Task for the records below: please copy exactly, and only, the lines from the one containing "Image resolution: width=1272" to the last line, both included, leaving out the pictures.
------
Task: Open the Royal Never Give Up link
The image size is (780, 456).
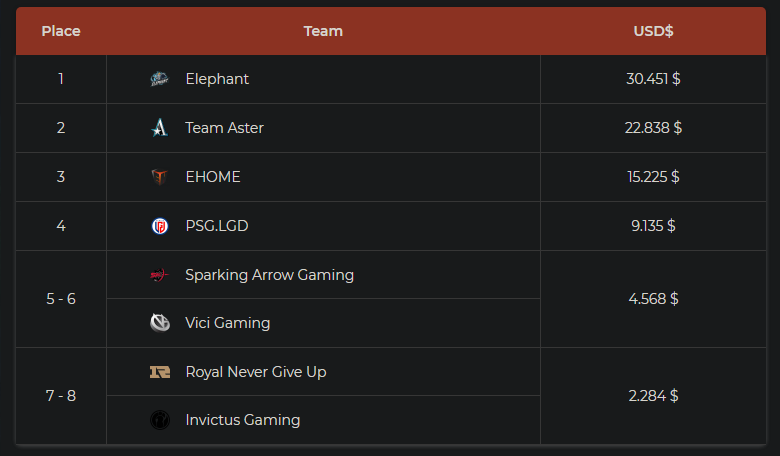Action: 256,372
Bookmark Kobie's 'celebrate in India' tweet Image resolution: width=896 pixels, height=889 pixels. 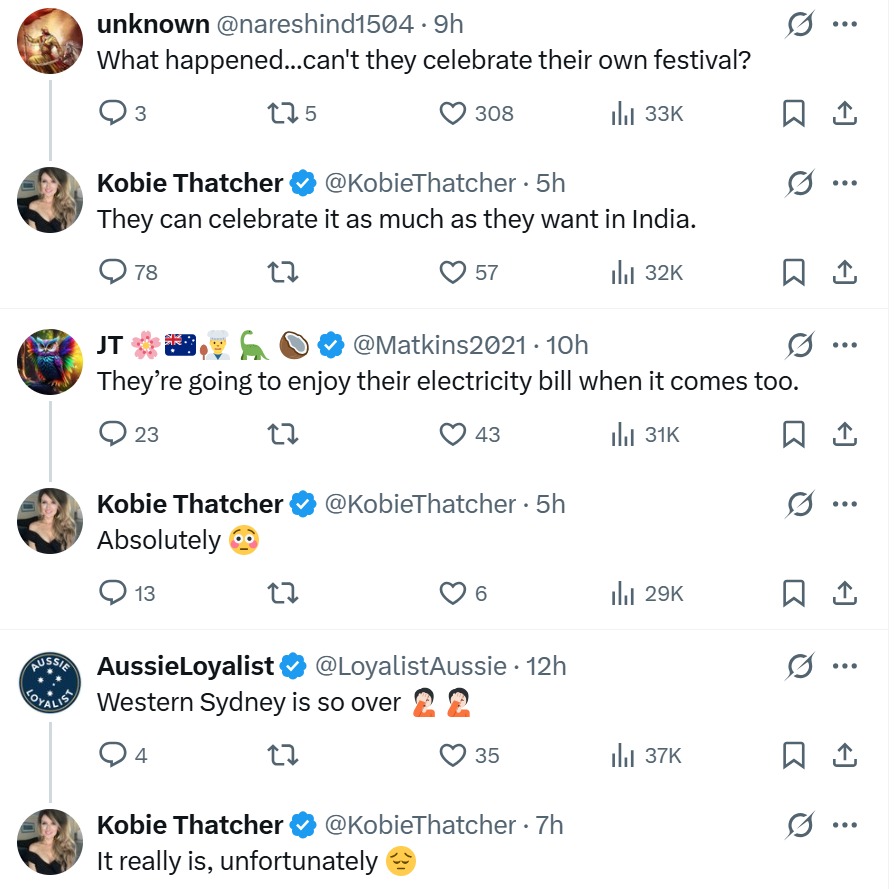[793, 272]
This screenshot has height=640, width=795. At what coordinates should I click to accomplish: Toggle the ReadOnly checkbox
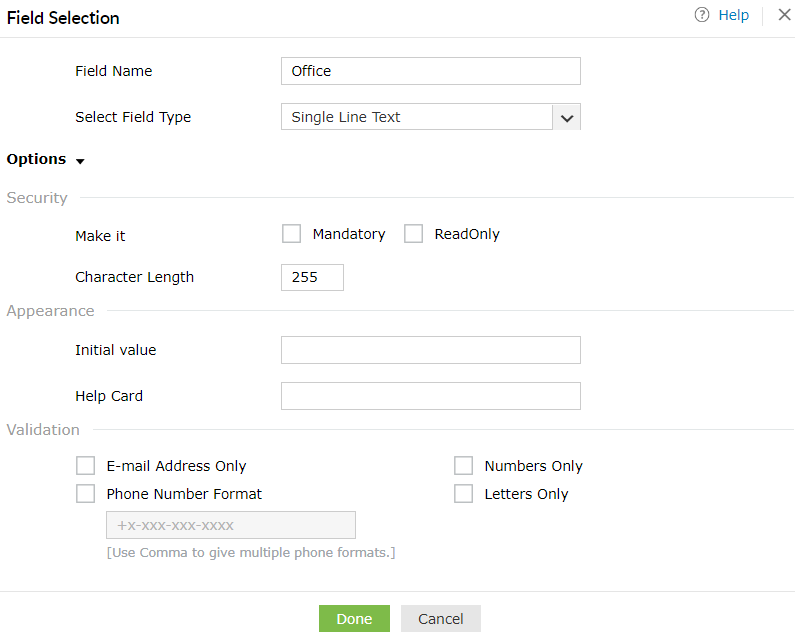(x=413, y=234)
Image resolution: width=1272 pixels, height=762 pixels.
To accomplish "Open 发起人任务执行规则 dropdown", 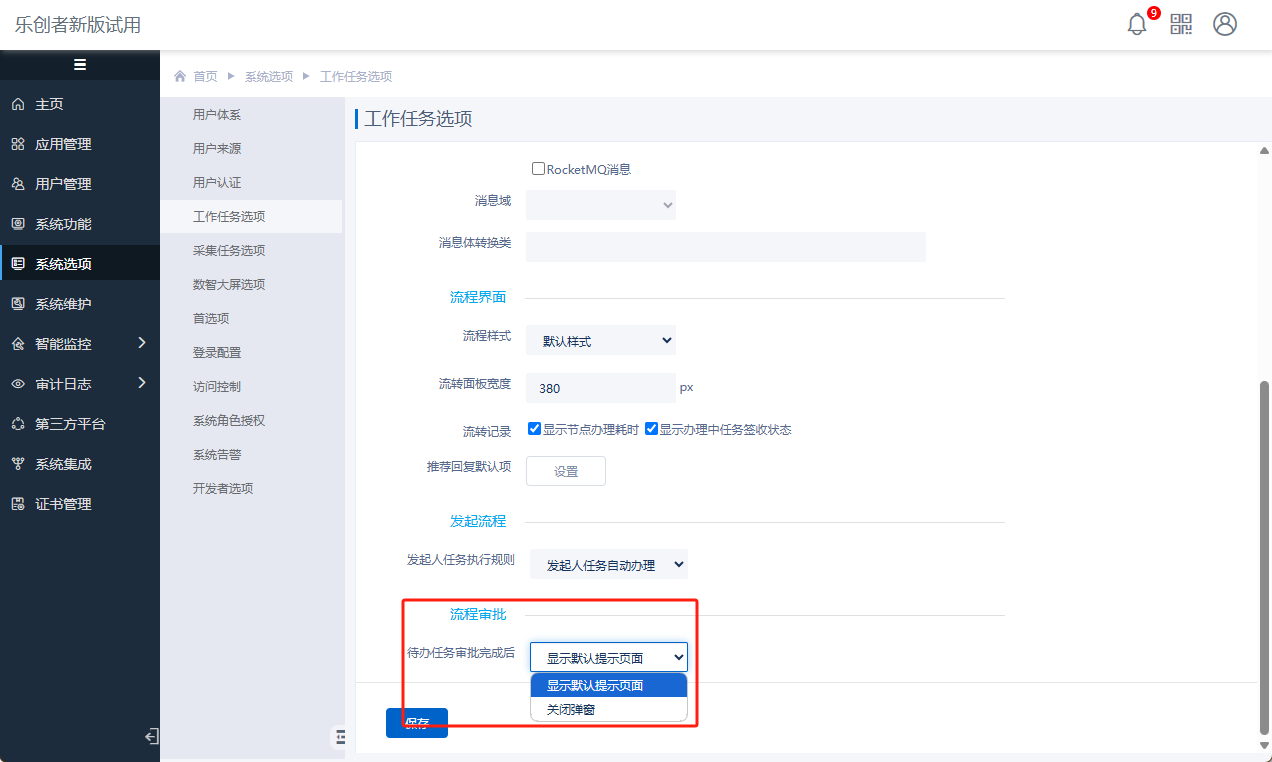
------
[Solution to the exercise]
Image resolution: width=1272 pixels, height=762 pixels.
To accomplish "Open 发起人任务执行规则 dropdown", 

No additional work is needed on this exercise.